Ein lange umstrittener Spielfilm über Scientology kommt endlich zur Ausstrahlung

Es fängt ganz harmlos an. Frank und Gine, ein junges Paar im Hamburg der 80er Jahre. Sein Architekturstudium kommt nicht recht in die Gänge, Frank kümmert sich liebevoll um Tochter Sarah, Gine arbeitet als Buchhändlerin. Ihre Eltern tun sich etwas schwer mit dem ewigen Studenten als Schwiegersohn, aber das gibt sich schon. Als Frank bei seinen reichen Schwiegereltern den smarten Anwalt Gerd Ruppert trifft, wird jedoch alles anders. Ruppert verschafft ihm erste Aufträge als Architekt, mehr Selbstbewusstsein – und Zugang zu Scientology. Ein Schritt mit tragischen Folgen.

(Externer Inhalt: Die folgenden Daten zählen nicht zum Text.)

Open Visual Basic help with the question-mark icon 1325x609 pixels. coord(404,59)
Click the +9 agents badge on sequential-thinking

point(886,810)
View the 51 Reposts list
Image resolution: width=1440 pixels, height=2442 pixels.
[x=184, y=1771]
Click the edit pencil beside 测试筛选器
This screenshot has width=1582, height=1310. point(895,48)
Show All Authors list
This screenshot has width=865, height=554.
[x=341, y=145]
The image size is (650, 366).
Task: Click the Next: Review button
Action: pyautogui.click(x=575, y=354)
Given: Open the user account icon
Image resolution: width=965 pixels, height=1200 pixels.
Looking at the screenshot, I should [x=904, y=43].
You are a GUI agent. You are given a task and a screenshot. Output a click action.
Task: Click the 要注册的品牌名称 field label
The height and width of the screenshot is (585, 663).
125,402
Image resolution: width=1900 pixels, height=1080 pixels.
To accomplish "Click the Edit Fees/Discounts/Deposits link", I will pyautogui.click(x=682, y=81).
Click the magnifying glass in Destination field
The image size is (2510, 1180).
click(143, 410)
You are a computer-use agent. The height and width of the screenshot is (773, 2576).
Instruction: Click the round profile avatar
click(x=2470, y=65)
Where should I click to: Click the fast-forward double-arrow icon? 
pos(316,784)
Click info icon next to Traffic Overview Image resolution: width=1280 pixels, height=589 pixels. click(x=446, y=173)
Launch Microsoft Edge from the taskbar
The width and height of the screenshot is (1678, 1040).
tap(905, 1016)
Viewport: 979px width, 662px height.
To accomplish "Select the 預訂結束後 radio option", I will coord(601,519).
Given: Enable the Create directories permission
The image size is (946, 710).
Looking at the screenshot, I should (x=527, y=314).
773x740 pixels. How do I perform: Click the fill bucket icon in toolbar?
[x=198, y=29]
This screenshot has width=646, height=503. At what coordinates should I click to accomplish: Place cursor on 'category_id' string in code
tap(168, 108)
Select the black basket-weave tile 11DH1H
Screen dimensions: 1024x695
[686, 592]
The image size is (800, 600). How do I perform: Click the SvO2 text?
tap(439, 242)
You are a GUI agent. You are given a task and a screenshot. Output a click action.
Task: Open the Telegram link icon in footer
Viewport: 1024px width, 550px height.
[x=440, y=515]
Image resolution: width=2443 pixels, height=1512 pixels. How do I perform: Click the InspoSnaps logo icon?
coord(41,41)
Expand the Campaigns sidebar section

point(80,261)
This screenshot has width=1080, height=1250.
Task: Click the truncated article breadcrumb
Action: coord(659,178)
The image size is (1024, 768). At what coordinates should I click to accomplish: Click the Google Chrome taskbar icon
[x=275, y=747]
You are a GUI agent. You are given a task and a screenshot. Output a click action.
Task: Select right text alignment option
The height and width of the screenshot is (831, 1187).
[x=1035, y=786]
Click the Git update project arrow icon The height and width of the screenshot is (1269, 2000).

„Bis nichts mehr bleibt“, selten hat es um einen deutschen Film vorab mehr Geheimniskrämerei und Aufregung gegeben als bei dieser ersten fiktionalen Produktion über Scientology in Deutschland, die die Organisation auch beim Namen nennt, so die Eigenwerbung der ARD. Eine erfundene Handlung, die von realen Ereignissen inspiriert wurde, unter anderem von der Geschichte des Ex-Scientologen Heiner von Rönn, der vor über 15 Jahren aus der Organisation ausstieg und dabei laut eigener Aussage Kinder und Frau an Scientology verlor. Um die Produktion der Berliner Firma Teamworx (zusammen mit SWR, ARD Degeto und NDR) im vergangenen Jahr wurde der Mantel des Schweigens gehüllt, um Scientology nicht auf den Plan zu rufen. Drehorte wurden als „Tatort“-Set getarnt, Ansichts-DVDs gar nicht erst versendet. Es gab ein paar Aufführungen für ausgewählte Journalisten unter starken Sicherheitsvorkehrungen.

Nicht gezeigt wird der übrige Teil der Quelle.